When Harkin's committee sent Bush nominee Tom Dorr's name to be USDA Undersecretary for Rural Development out of committee to the full Senate with "no recommendation" Harkin and his Democrat Party colleagues warned administration officials against giving Dorr a temporary appointment to the USDA job, an action that presidents sometimes take during congressional recesses to bypass the Senate confirmation process.

Were that to happen during this month's recess, Harkin said, he would reopen his committee's investigation of Dorr's finances and issue subpoenas to the USDA for records that Agriculture Secretary Ann Veneman refused earlier to turn over to the panel.

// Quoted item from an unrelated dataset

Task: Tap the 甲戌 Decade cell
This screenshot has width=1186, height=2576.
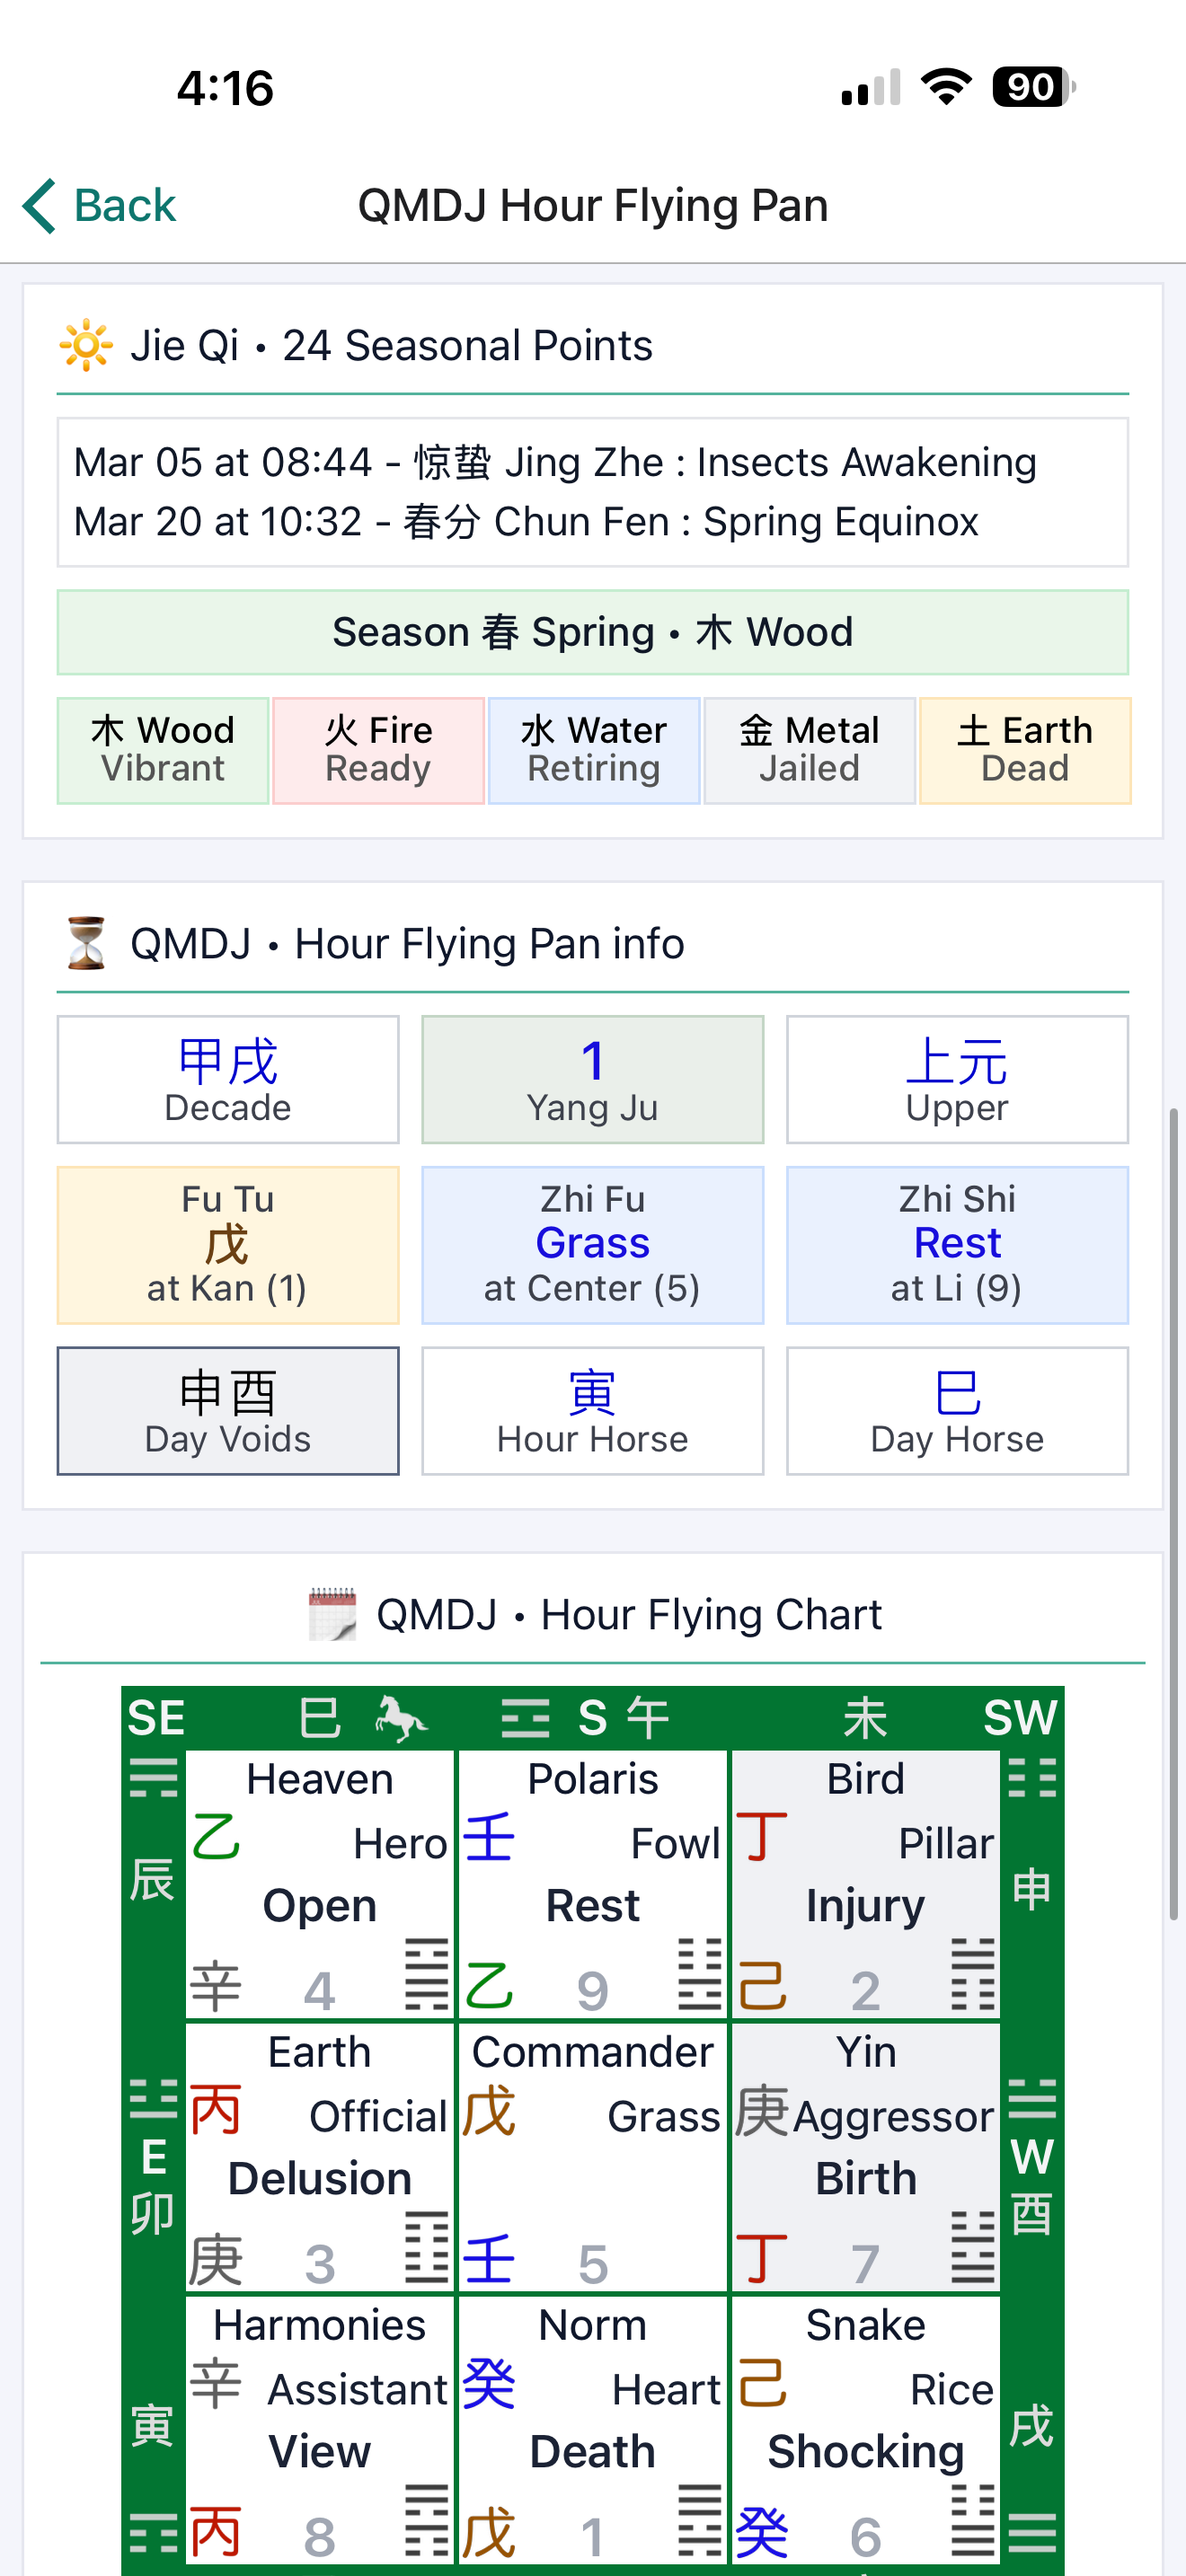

Now that the Bush administration, in disregarding the Senate's power to "advise and consent," has indeed appointed the unqualified Dorr to the USDA post it is time for Harkin to keep his word and in effect hang Dorr out to dry.

At the same time, however, it is also time for those who care about the future of family farm agriculture and rural America to hold Harkin and his Democrat committee members feet to the fire. The fight against Dorr's nomination is a defining moment in the struggle to maintain the culture in agriculture for it is not just opposing one man's job appointment, but it is a battle against agribusiness commodity group leaders' stubborn support for Dorr who has heaped nothing but contempt on the public's heartfelt and scientific concern for the future of family farm agriculture and rural America.

As Iowa farmer George Naylor rightfully points out: "It was clear to all, even the Republican members of the Committee, that the Tom Dorr the public came to know would have no chance to be confirmed by the Senate. His anti-family farm vision of rural America including his admiration of corporate hog production in North Carolina, his disparaging remarks about ethnic and religious diversity, and, last but not least, the official record of his cheating taxpayers by fraudulently avoiding farm program payment limitations surely would make no one proud of his appointment."

Clearly, if Harkin and the Democrat Party members of his committee do not follow up on their promise for a thorough and complete investigation and exposure of Tom Dorr they, like Dorr, will have become part of the problem rather than part of the solution, a fact that family farmers from their respective states should not let go unnoticed in the coming Senate elections.